Different forums on the internet blew up with the news coming out of E3, some in righteous anger at Microsoft for moving some of the past usage and First Sale rights consumers have had previously into the currently gray area of digital distribution. Some applauded Sony’s efforts at maintaining the status quo, though it’s unknown what the publishers may decide to do on the system. I didn’t feel angry like many others, I just felt old. Marketing of video games used to be directed at a demographic I was a part of, and this was the first time it really hit me that I’m no longer part of that demographic.

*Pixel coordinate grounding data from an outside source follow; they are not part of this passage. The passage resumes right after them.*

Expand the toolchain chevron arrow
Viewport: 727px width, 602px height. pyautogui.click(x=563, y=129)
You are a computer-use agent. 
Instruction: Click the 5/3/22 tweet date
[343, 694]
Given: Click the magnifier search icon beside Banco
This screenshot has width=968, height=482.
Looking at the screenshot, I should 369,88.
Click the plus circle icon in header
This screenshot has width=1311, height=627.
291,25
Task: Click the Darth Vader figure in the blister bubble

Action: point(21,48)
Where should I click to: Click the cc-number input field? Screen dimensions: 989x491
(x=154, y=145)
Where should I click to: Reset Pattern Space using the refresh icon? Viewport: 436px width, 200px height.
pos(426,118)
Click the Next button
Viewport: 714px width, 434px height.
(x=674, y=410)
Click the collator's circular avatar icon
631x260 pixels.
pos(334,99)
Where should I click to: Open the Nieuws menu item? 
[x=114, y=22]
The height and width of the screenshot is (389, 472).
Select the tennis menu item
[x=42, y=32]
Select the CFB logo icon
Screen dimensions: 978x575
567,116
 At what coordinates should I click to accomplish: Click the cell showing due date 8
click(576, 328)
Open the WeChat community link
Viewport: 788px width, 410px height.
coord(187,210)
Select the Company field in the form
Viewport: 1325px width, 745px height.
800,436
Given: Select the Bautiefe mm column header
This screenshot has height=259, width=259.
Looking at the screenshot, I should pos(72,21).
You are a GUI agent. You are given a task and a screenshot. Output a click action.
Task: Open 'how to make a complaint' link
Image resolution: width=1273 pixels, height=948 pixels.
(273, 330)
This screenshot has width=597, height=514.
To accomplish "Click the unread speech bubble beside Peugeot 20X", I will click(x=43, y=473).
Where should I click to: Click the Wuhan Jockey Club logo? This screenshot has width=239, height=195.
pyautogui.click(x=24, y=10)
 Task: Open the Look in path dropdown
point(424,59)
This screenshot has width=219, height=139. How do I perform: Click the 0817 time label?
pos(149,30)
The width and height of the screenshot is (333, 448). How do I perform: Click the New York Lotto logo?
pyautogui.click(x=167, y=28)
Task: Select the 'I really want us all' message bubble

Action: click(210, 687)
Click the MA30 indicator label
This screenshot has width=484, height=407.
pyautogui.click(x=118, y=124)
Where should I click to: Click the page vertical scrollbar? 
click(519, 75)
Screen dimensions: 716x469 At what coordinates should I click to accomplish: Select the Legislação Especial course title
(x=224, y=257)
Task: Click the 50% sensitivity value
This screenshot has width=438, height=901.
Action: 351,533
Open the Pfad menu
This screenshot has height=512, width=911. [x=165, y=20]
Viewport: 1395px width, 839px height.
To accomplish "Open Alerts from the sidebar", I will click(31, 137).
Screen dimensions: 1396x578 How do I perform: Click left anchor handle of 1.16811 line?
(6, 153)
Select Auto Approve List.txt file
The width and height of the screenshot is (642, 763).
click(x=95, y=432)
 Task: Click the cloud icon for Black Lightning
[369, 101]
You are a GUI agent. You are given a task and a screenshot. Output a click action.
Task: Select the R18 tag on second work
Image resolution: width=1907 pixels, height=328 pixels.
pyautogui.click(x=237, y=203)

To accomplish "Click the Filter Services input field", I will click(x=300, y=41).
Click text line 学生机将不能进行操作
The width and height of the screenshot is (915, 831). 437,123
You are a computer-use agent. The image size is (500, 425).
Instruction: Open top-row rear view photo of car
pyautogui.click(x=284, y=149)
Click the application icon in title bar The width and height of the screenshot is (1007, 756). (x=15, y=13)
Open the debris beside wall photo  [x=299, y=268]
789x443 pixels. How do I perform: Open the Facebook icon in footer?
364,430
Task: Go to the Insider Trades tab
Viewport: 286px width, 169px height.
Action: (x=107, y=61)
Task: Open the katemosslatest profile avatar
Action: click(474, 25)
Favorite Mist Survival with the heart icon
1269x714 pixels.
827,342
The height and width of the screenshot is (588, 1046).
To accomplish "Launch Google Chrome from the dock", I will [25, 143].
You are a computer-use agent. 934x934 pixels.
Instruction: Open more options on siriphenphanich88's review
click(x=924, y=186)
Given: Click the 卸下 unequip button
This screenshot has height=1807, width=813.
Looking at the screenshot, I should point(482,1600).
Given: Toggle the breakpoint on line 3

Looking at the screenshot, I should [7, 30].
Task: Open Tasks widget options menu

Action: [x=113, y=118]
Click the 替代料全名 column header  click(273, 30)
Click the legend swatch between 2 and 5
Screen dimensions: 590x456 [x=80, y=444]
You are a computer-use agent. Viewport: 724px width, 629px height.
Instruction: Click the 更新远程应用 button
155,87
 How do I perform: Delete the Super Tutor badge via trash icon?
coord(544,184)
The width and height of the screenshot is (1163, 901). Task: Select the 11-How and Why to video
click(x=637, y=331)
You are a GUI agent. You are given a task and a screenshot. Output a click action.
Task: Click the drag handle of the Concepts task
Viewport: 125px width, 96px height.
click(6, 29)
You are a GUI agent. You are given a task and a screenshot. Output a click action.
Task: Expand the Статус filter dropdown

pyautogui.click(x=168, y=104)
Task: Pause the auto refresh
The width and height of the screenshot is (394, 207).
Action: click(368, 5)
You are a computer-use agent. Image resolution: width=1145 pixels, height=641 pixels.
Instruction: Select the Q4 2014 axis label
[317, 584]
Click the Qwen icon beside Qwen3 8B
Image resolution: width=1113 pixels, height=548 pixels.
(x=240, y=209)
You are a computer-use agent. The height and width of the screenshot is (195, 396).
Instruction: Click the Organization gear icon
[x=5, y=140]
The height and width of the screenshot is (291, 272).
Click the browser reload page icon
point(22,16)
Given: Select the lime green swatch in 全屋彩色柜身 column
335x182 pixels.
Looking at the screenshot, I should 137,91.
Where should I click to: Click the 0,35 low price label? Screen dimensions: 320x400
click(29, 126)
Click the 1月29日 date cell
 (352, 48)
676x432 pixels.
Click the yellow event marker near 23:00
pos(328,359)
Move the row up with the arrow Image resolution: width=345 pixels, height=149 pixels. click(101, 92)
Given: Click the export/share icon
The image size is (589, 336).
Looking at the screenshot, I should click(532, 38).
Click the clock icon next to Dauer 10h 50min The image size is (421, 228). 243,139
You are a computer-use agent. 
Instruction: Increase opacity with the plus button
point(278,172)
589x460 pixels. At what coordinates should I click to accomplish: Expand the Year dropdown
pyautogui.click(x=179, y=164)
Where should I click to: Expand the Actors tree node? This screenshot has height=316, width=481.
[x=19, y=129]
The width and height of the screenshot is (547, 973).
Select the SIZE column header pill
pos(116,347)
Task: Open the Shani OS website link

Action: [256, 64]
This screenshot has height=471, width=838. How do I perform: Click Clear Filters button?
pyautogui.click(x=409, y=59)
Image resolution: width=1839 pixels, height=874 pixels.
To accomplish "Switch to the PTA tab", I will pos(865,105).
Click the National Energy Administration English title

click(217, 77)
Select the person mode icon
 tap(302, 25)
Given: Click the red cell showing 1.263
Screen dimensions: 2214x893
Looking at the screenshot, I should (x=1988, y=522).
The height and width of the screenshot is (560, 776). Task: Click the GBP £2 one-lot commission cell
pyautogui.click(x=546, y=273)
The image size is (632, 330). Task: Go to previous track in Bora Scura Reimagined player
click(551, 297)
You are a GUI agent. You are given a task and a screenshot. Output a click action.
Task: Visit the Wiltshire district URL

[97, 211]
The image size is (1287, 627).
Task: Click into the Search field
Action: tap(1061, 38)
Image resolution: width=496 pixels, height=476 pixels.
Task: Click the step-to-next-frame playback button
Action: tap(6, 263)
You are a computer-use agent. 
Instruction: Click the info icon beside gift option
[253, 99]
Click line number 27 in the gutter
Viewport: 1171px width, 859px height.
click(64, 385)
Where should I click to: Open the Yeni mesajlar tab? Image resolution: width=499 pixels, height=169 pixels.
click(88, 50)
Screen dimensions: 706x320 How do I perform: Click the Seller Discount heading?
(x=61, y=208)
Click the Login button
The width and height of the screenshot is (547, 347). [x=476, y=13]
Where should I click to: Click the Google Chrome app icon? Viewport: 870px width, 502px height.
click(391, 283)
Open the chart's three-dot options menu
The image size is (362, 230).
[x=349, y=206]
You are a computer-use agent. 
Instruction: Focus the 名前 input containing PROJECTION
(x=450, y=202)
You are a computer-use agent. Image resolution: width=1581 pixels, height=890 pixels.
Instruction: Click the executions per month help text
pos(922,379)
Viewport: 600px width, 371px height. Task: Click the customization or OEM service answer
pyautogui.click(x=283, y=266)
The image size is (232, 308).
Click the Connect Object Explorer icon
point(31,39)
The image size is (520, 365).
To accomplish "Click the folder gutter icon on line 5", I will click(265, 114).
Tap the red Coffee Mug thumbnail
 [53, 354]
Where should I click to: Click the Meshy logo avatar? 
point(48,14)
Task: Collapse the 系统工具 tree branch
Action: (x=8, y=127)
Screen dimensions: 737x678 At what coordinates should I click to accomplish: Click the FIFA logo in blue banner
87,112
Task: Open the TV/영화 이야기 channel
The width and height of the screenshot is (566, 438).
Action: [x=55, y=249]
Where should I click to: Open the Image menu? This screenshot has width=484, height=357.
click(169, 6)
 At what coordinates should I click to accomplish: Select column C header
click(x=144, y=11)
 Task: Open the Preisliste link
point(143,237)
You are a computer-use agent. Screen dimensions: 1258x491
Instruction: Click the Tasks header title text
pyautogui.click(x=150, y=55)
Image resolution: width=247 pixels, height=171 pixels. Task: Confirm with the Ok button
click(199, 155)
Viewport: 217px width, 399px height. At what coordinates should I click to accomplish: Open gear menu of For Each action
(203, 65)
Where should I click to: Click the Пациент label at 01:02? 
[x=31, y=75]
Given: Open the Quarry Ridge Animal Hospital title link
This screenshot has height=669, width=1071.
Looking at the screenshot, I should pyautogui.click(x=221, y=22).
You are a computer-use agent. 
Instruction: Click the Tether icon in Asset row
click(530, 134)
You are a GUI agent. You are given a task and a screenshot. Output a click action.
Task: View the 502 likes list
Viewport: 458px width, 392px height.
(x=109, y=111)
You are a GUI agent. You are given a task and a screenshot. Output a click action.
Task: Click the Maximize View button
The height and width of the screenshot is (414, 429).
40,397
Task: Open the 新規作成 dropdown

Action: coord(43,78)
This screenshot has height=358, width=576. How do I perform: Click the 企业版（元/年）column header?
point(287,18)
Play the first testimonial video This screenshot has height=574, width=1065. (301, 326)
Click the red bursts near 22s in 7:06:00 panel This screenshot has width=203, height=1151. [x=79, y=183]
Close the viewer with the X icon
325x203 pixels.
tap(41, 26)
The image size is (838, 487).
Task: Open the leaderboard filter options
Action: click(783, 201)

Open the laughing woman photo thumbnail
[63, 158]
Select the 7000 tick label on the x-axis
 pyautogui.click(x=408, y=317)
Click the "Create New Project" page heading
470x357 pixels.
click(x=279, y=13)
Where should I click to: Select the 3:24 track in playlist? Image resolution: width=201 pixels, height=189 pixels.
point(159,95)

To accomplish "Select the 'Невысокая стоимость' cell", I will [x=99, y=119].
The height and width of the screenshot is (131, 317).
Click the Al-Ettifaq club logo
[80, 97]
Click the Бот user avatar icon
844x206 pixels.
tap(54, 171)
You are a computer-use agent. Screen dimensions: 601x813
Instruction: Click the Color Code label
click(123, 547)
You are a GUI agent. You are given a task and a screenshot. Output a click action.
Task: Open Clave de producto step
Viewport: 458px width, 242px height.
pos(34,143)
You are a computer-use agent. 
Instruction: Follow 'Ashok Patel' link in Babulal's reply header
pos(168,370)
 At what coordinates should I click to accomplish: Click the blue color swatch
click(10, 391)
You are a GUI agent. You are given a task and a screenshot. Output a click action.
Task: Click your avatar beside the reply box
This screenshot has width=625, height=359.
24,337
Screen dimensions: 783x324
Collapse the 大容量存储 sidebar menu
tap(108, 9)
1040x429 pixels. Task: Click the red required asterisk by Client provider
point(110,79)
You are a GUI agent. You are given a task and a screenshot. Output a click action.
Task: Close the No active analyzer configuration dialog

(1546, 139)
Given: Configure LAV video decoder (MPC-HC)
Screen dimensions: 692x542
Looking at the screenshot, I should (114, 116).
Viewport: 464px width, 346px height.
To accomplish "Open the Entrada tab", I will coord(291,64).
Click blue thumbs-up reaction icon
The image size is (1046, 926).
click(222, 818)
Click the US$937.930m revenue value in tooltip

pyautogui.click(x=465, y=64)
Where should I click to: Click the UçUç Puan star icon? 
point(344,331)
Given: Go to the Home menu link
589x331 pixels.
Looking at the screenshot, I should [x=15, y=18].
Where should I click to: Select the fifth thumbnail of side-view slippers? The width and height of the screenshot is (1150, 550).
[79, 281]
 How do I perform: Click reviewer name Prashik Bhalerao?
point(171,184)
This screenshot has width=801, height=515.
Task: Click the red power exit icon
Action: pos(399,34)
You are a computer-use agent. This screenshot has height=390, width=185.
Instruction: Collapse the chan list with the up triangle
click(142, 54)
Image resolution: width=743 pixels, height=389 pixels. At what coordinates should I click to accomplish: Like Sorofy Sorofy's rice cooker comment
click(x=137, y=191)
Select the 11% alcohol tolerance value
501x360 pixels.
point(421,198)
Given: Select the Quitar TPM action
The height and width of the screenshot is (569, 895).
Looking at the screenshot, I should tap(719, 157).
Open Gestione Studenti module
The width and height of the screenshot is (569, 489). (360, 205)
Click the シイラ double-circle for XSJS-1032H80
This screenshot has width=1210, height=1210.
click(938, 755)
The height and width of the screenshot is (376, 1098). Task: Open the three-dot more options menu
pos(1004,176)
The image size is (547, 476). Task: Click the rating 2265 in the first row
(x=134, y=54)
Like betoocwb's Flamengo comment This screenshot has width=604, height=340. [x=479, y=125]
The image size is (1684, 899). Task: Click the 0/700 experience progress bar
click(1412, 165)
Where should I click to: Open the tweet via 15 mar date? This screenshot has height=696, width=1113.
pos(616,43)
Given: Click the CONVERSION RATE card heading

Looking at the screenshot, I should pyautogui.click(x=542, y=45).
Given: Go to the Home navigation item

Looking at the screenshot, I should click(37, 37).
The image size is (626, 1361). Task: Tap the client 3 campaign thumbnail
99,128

I don’t just mean the marketing messages from Sony and Microsoft, I mean from nearly every company at E3. Capcom is removing time restrictions from Dead Rising 3, making it more serious and aiming it at a wider audience. Killer Instinct, a game I played in arcades when I was a kid (and when arcades were a thing) is now going to be a Free-To-Play game with one character unlocked from the start. Metal Gear V will be an open world sandbox game (okay that does sound kind of cool). RYSE is going to focus on Quick Time Events. The Division and The Crew are persistent world games, meaning that there’s no real single player element in the traditional sense.
I don’t mean to say that there’s anything wrong with the direction of these games, only that aside from curiosity about how Metal Gear would work in an open world, I’m just not sure how any of what’s mentioned is supposed to make the games more enjoyable to play. Thing is, my opinion doesn’t matter. While I remember 56k modems, WebCrawler and Netscape Navigator, the teen to early twenty audiences, with more disposable income than your average 30 year old with a mortgage, doesn’t remember those dark, early world wide web days or the days of no internet. They’ve been using the internet for a significant portion of their lives, and instead of spending time in an arcade they’ve had access and exposure to hundreds of Free-To-Play games (both are kind of scams to get you to keep spending more money). This E3 was marketing towards that demographic, and it was the first time it was very obvious to me that I’m not a part of their target market anymore. Because I’m old, and I’ve got the gray ball hair to prove it.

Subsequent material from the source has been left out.